-- START OF Source document --
Respecting Christ’s human nature, many wild and dangerous opinions have been held; but these need not now be formally refuted. The proof of the true doctrine will be sufficient.
The union of Christ’s natures was formed, not by his humanity seeking to be affianced to divinity. This would have been presumptuous aspiring. But his Godhead sought union with manhood. This was infinite love and condescension. Christ’s human nature never existed separately, or otherwise than in union with his divinity. From his conception this union was complete. The pre-existent divine nature took to itself human nature. Christ’s human nature never had a personal subsistence by itself. So that Christ did not assume a human person, but human nature, “His person is not a compound person; the personality belongs to his Godhead, and the human nature subsists in it by a peculiar dispensation. The assumption of our nature made no change in his person; it added nothing to it; and the only difference is, that the same person who was possessed of divinity has now taken humanity” [John Dick, Lectures, v. 2, p. 20]. So that things done or suffered in either nature are ascribed to the one person, Christ Jesus. The properties of each nature are, and will ever continue to be, entire and distinct. Divinity cannot be subject to any change. Humanity cannot cease to be humanity, it cannot become divinity. The Creator cannot cease to be Creator. The creature cannot cease to be a creature.
This union of the two natures in Christ is not without some similitude in ourselves. In his constitution man has two substances, one a soul, the other a body; one spiritual and immortal, the other material and perishable. By their union, one of these substances is not changed into the other. They remain distinct even when united. Yet a man is one person, and not two persons. When we say, someone is sad, all know we refer to his soul. When we say, someone is muscular, all know we speak of his body. Yet in both cases we speak of the same person. So, Christ’s person is one, and not two. When he spake of himself he said, I, mine, me. When his apostles spake of him, they said, he, his, him. When we address him, we say, thou, thine, thee, Acts 1:24. The Scriptures also use singular nouns respecting him, and call him a Prophet, a Priest, a King, a Shepherd, a Redeemer. The union of his natures could not be more perfect. It is personal, perpetual, indissoluble.
The Scriptures say, Christ was made of a woman. Human beings have come into the world in four ways. [1] The first man, Adam, the very fountain of human nature, had neither father nor mother. Neither man nor woman was the instrument of his existence. [2] The first woman, Eve, had neither father nor mother, yet she derived her nature from Adam, but in no sense from a woman. [3] Since the first pair, every mere man has had both father and mother. Yet none have denied that all these had human nature entire. [4] Jesus Christ had a mother, but no father according to the flesh, even as in his divine nature he had a Father only. He was made of a woman.
To be our Savior, it behooved Christ to have a human nature. His incarnation was fitting and necessary.
It was meet that the nature which had brought our ruin should bring our deliverance.
It was fit that the nature which had sinned should make reparation for our wrongs, and so should die.
-- END OF Source document --
-- START OF Data lines --
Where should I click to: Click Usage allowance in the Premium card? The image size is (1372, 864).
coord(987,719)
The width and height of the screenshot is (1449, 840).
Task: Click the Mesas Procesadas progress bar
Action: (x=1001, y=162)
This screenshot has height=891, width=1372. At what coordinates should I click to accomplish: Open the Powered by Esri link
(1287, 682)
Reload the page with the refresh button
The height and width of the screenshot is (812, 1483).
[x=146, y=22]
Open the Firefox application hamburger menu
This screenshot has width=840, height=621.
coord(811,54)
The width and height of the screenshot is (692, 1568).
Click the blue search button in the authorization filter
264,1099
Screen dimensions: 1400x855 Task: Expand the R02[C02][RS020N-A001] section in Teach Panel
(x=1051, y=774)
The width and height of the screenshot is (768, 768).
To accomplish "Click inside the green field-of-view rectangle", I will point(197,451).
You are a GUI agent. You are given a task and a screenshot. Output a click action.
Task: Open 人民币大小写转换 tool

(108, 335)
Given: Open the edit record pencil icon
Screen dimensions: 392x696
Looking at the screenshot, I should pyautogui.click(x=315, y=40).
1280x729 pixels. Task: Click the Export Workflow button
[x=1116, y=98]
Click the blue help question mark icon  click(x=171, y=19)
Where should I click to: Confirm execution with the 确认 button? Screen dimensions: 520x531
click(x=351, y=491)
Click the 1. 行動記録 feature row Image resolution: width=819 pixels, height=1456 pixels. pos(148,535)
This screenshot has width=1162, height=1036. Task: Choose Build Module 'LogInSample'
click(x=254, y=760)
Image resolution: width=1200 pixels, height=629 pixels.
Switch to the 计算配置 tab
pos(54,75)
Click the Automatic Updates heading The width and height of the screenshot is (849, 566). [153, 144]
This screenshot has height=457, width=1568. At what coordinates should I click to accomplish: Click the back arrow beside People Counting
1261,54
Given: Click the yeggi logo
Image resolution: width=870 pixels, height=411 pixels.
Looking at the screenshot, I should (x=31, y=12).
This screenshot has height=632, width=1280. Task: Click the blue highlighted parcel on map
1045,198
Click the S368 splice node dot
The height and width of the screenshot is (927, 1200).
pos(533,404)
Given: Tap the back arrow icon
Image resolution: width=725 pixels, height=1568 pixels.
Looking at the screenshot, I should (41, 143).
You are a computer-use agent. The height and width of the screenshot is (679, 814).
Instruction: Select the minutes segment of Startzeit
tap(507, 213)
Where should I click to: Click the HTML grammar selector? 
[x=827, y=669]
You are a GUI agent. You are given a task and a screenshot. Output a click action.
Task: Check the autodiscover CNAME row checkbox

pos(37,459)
-- END OF Data lines --
▶ Task list
[1] Answer these about the passage on Christ's human nature:
(a) Which two substances make up man's constitution, according to the comparison the passage draws?
(b) Who, besides Adam, had neither father nor mother?
(c) Which three words does the passage say the apostles used when they spoke of Christ?
[2] Write what comes next in the passage on Christ's human nature, starting after its final sentence.

▶ Answer list
[1]
(a) A soul and a body.
(b) Eve.
(c) He, his, him.

[2]
This earth, which is the abode of men, not of God nor of angels, was the proper theater for the display of the grace, and mercy, and justice, and power, manifested in the life and death of Jesus Christ. He that was rich thus became poor that we, through his poverty, might be rich, 2 Cor. 8:9. In some respects, this was the most amazing step in our Lord’s humiliation. It is more surprising that a prince should marry a shepherdess than that, having made her queen, he should nobly protect and richly endow her, or even die in her defense.
Christ was made under the law. As to his divine nature, he could in no sense be under the law. He was the Lawgiver. He was God; God cannot live and act under rules fit for the government of creatures. If the Savior was to live under the law as a rule of life, and set us an example in all things, he must do it in a finite nature, and as his mission was to us, most fitly in our nature.
Besides, Divinity cannot suffer, cannot die. But by his incarnation, Jesus was made “lower than the angels, for the suffering of death,” [Heb. 2:9].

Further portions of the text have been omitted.